一番居心地の良い場所―五十数年の時空を超えて―

同業者で仲のいいS税理士とお酒を飲んでいた時の話である。

我々税理士仲間にも理系出身の人は意外に多い。

S先生も理系の出身である。

 

その彼が、コロナがあけて久しぶりのリアル大学OB会が開催され、そこで飲んでいた時の話が出た。

ここ数年、なかなかリアル飲み会を開くことができなかったせいか、その日は大いに盛り上がったらしい。

そんなときの話題は、やはりみんなの得意分野ということになるそうである。

工学系の彼らは、車のエンジンの話から内燃機関がどうのこうのといった、専門的な分野の話題に花が咲いたようだった。

そのときのことを思い出しながら、S先生は

「久しぶりに、好きなジャンルについて思いっきり話ができてので、すっごく楽しかったなあ・・」

と、少し遠くを見るような目で私に話してくれた。

気の置けないかつての仲間とのひとときは心底楽しかったらしい。

 

そんな彼の様子を見ながら私は『それって、すごくわかるよなあ・・』と、心の中で思った。

そうなのだ。

なんといっても、やはり学生時代なのだ。

あの頃、同じ釜の飯を食った仲間というのは、他とは違う独特な連帯感がある。

S先生は今、税理士家業で生計を立てているのだが、その本質はやはり理系の人間らしく、工学系の話題に触れているときが一番リラックスして楽しいというのである。

私は、彼のように専門課程でどうのこうのというのはないけれど、思春期の頃、同じようなことで悩んだ連中とあの頃の話をしているときが一番リラックスできているのかも知れないなあ、と思った。

 

少し前の話になるが、今年の夏、私も久しぶりにリアル同窓会に出席した。

コロナ前までは毎年定期的に開催していたのだが、このところそうもいかず3年ほど飛んでしまっていた。

毎年開いていたときは、2,30人くらいの出席だったのが、みんな待ちわびていたのか、今年は50人くらいの集まりとなった。

もはや、すべての同級生が70歳を超えている。

にもかかわらず、こうやって集合すると、みんな一挙に50年以上過去にワープするのだ。

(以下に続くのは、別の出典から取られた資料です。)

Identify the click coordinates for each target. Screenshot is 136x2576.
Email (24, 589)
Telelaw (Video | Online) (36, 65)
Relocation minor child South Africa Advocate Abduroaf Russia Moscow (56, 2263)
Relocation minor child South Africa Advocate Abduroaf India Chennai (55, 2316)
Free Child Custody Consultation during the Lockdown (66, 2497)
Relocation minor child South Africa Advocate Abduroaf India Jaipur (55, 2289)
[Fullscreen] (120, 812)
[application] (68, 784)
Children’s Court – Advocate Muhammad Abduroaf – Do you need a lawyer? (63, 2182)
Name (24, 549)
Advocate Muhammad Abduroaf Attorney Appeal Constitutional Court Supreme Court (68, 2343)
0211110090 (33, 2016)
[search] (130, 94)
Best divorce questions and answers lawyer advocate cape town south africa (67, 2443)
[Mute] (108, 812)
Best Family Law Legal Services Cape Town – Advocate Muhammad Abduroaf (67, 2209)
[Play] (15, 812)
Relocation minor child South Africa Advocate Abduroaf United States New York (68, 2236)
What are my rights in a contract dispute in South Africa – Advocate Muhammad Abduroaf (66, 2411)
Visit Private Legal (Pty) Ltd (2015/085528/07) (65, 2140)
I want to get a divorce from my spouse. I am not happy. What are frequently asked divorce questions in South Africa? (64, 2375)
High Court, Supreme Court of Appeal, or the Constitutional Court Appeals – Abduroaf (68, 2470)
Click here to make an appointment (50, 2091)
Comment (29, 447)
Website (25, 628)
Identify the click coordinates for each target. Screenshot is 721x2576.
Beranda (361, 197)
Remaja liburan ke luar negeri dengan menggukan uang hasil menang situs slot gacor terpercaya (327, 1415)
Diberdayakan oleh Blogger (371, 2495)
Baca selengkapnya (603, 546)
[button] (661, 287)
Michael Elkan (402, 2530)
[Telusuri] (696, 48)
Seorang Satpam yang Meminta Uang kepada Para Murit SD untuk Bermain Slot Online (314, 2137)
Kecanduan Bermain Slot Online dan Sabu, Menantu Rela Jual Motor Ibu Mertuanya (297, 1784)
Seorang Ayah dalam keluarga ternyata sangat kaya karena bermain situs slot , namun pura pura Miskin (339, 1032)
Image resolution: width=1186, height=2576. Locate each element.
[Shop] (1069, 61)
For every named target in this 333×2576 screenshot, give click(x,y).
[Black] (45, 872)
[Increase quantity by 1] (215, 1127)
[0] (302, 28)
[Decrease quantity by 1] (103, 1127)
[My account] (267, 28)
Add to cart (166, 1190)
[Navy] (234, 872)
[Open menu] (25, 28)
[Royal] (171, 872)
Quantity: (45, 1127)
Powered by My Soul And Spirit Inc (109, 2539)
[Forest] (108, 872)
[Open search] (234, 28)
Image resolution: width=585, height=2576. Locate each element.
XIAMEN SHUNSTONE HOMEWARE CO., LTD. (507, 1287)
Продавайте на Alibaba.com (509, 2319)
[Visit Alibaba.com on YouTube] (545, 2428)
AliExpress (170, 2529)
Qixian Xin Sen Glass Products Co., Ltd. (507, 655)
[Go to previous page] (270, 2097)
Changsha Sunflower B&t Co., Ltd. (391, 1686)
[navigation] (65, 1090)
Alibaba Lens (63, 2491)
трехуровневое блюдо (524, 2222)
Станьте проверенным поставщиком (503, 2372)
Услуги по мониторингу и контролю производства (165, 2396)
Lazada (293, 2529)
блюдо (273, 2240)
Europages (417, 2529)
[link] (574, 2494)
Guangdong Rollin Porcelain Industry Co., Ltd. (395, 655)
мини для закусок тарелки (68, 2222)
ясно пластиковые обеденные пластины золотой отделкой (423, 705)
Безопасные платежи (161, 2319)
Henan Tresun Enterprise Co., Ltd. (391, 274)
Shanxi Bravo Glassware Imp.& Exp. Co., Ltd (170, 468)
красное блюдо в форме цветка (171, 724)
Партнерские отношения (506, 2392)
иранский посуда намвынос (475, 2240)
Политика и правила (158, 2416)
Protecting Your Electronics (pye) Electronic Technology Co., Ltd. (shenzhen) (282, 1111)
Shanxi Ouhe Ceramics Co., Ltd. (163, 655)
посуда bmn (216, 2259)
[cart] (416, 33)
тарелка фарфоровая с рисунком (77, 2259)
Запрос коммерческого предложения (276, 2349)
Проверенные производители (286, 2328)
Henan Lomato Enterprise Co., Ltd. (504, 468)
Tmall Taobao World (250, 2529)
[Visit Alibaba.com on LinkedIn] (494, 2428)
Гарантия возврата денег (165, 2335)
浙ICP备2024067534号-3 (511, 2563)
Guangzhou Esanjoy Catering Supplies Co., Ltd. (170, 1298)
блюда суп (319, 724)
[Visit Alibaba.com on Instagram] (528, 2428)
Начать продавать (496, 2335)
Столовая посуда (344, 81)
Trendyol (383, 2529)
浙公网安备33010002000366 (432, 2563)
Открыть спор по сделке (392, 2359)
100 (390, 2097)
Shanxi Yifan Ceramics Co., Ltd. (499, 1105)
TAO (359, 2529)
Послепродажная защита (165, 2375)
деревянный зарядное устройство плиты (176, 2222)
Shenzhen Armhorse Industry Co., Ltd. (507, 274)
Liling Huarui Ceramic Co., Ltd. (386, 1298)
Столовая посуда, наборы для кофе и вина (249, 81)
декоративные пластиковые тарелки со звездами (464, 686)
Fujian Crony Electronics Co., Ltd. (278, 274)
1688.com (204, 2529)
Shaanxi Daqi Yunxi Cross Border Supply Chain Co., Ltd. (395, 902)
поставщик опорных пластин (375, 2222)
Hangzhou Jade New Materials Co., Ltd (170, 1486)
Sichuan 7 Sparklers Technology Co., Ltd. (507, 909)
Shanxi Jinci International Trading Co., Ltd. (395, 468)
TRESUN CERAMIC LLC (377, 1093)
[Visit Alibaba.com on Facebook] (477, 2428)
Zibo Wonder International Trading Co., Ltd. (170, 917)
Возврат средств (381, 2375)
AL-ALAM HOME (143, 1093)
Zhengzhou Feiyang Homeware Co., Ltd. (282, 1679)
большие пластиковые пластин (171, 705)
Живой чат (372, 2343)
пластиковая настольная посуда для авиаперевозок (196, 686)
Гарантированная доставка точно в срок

一緒に過ごしたのは、たったの6年間(中学から)或いは3年間(高校からの合流組)だったのに、これだけの年月を経た今でも、当時の新たなエピソードが発掘される。

「えーっ、お前あのときそんなことやっちゃったのかよ。いやー、今の今まで知らなかったなあ。」

「へえーっ、優等生のお前がそんなことで悩んでいたとはねぇー。」

といった会話があちこちで飛び交うのだ。

 

で、本当の面白くなるのは、この大勢の1次会が終わって、三々五々気の合う奴らと2次会へと繰り出した後になる。

そこで飛び交うかつてのエピソードはよりディープなものになってくる。

「えぇーっ、そうだったの。お前、ばっかじゃねーの、ワッハッハ」

「じゃかましいわ。しょうがねえだろ。あの頃は、女心なんて何にもわからなかったんだからよー。」

てなやりとりになるのだ。

いつもそうなのだが、私はこういう時間が、生きていて一番リラックスできるひとときかも知れないな、と思う。

そう、例えば温泉の大浴場などに身体を沈めたとき、全身の筋肉がユルーっと解放されて、思わず「ああーーっ」と声が出てしまうあの気分に似ている。

昔なじみの気の置けない連中と、何の忖度も気遣いもいらない会話が弾むとき、己の精神のすべてが、それこそユルーッと解放されて、「ああ、心底楽ちんな気分だ。」と思えるのである。

冒頭のS先生も、きっとそうなのだろう。

何の利害もなく忖度など必要のない昔の仲間と、自分が最も好きだった分野について大いに議論を交わす、こんなシーンが男にとって一番居心地の良い場所なのかも知れない。

ん?!? これって男も女もないか・・・・

いい年したおっさんばっかですけどね。